Bilindiği gibi kırpma refleksi, gözün kapatılması ve açılmasından oluşur.
Korneanın temizlenmesi ve nemini korumak için her seferinde göz kapakları kapanır, tuzlu bir sıvı gözyaşı keseciklerinden gözün yüzeyine yayılır, göz yüzeyinin sürekli ıslak kalmasını tutar ve burada bulunan toz parçacıklarını temizler. Bununla beraber beynin anlık dinlenmesini sağlar.
Bilindiği gibi kırpma refleksi, gözün kapatılması ve açılmasından oluşur. Göz kırpma sırasında beyne 400 milisaniye kadar bilgi gelmeyeceğini ve bu nedenle boşuna çalışmaması sinyalini verir. Bebekler dakikada bir göz kırparken, yetişkinler dakikada ortalama 15-20 kez göz kırpıyor. Sabit olmayı gerektiren odaklanma durumlarında, havadaki nem oranı ve kitap okurken göz kırpma sayısı 3-4 kırpışa kadar düşmektedir. Bir günde bu sayı 30 bine çıkıyor. Ve günde 30 bin kez kırpmamız uyanık geçirdiğimiz saatlerin yüzde 10'una tekabül ediyor.

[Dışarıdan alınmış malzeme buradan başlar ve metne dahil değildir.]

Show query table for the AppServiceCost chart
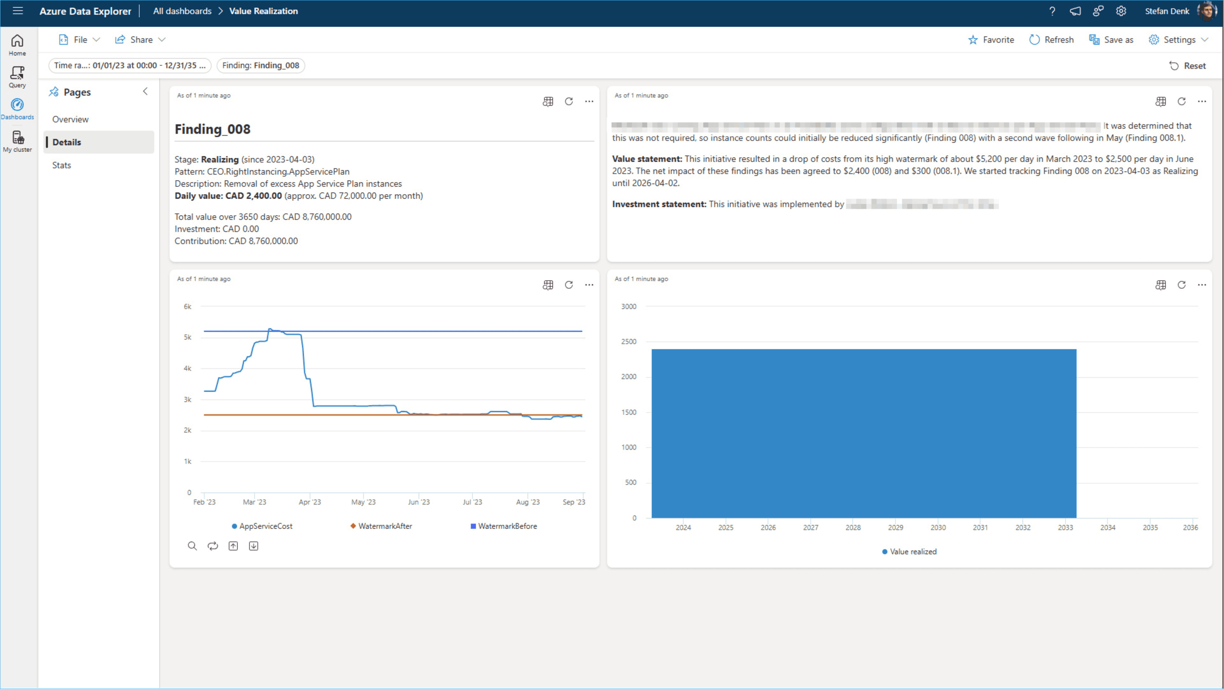The height and width of the screenshot is (689, 1224). tap(547, 285)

Böylece bu hareketle hem gözler hem beyin dinlenmiş oluyor.
İlginç bir şey okurken dakikada 3-8 kez göz kırparken ilgimizi çekmeyen bir aktivite esnasında bu sayı 15'e kadar yükselebiliyor. Ayrıca bir sayfadan başka bir sayfaya ya da bir satırdan başka birine geçerken de göz kırpıyoruz.
Aynı zamanda farkında olmadan gözünüzü bir noktadan diğerine çevirirken istemsiz olarak göz kırparız. Dikkat isteyen işler yaparken yine göz kırpma sayımızda azalma görülür. Havadaki sıcaklığın artmasıyla ve ışığın çoğalmasında da göz kırpmamız artar.
Göz kırpma sayımız ve sıklığımız bizim ne kadar dinlenmiş olduğumuzun da göstergesidir. Yorgun bir insanda bu sıklık çok fazlayken tamamen dinlenmiş birinin daha az göz kırptığını gözlemleyebiliriz.